Re: Review Request 30225: Modifying update controller to support heartbeats.

2015-02-04 Thread David McLaughlin


 On Feb. 4, 2015, 11:34 p.m., Bill Farner wrote:
  src/main/java/org/apache/aurora/scheduler/updater/JobUpdateControllerImpl.java,
   line 273
  https://reviews.apache.org/r/30225/diff/4/?file=848246#file848246line273
 
  I think avoid acquisition of a write lock here is a good goal to aim 
  for.  If, for example, we are already holding the write lock for a large 
  snapshot, we could cause it to appear as though we have not received a 
  pulse for an extended duration.
  
  Also, given that there is likely to be an automated system on the other 
  end, we should be somewhat defensive to a high call frequency.  This 
  suggests to me that potentially-expensive read operations should be avoided 
  if possible.
  
  For these reasons, i think it would be wise to decouple recording of 
  pulses from reacting to them.  It's also apparent that there is currently 
  no asynchronous transition to the 'blocked' states, they're triggered 
  either by a tardy pulse or another external action.  I think this would be 
  surprising behavior, and the scheduler should automatically transition to 
  these states without any external input.
 
 Maxim Khutornenko wrote:
 I think avoid acquisition of a write lock here is a good goal to aim 
 for.  If, for example, we are already holding the write lock for a large 
 snapshot, we could cause it to appear as though we have not received a pulse 
 for an extended duration. - makes sense, I can try to split the recording 
 part from the status update via an async action. 
 
 Also, given that there is likely to be an automated system on the other 
 end, we should be somewhat defensive to a high call frequency.  This suggests 
 to me that potentially-expensive read operations should be avoided if 
 possible. - I don't see how this would be possible without breaking the RPC 
 contract as I still have to pull JobUpdateDetails in order to respond to the 
 pulse with proper status message (FINISHED|PAUSED|OK).
 
 
 It's also apparent that there is currently no asynchronous transition to 
 the 'blocked' states, they're triggered either by a tardy pulse or another 
 external action.  I think this would be surprising behavior, and the 
 scheduler should automatically transition to these states without any 
 external input. - the transition to BLOCKED state happens during the 
 evaluation loop similar to other internally triggered state transitions 
 (FAILED|ERROR|ROLL_FORWARD_COMPLETED and etc.).

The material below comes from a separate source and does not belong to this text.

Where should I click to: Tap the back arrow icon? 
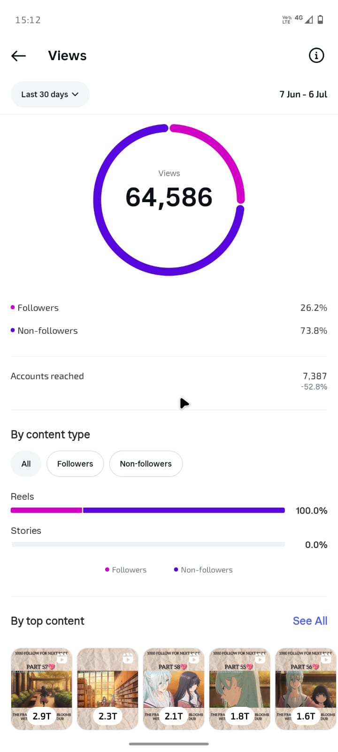coord(18,56)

Transitions to these states 
 do not happen instantenously and are triggered by instance activities (i.e. 
 task state change events). I don't see why BLOCKED state should be any 
 different. The update is not technically alive until the evaluation event 
 arrives. Changing this behavior just for heartbeats is not worth the extra 
 complexity and will be inconsistent with the rest of the feature.
 
 Bill Farner wrote:
  I don't see how this would be possible without breaking the RPC 
 contract as I still have to pull JobUpdateDetails in order to respond to the 
 pulse with proper status message (FINISHED|PAUSED|OK)
 
 Yeah, this crossed my mind.  Perhaps we should poke at the API to see if 
 we can shake those requirements out?  For example, we could just return 
 OK/UPDATE_NOT_ACTIVE, and the caller should follow up with a query to 
 differentiate between a paused and finished update?
 
 I don't feel really strongly about this, but i think we should feel free 
 to question the requirements at this phase.
 
  the transition to BLOCKED state happens during the evaluation loop 
 similar to other internally triggered state transitions 
 (FAILED|ERROR|ROLL_FORWARD_COMPLETED and etc.). Transitions to these states 
 do not happen instantenously and are triggered by instance activities (i.e. 
 task state change events). I don't see why BLOCKED state should be any 
 different. The update is not technically alive until the evaluation event 
 arrives. Changing this behavior just for heartbeats is not worth the extra 
 complexity and will be inconsistent with the rest of the feature
 
 Transitions do indeed happen asynchronously when dealing with timeouts 
 (relevant code is in `InstanceActionHandler`).  These fall back to the same 
 loop, but give the updater a time after which the state should be 
 re-evaluated.
 
 Maxim Khutornenko wrote:
 Yeah, this crossed my mind.  Perhaps we should poke at the API to see if 
 we can shake those requirements out?  For example, we could just return 
 OK/UPDATE_NOT_ACTIVE, and the caller should follow up with a query to 
 differentiate between a paused and finished update? I don't feel really 
 strongly about this, but i think we should feel free to question the 
 requirements at this phase.
 
 I don't think this would buy us much if external service starts following 
 up each pulse that returns UPDATE_NOT_ACTIVE. It would just makes the 
 contract harder to consume. If we are 

Re: Review Request 30647: Instrument the HealthChecker to export stats.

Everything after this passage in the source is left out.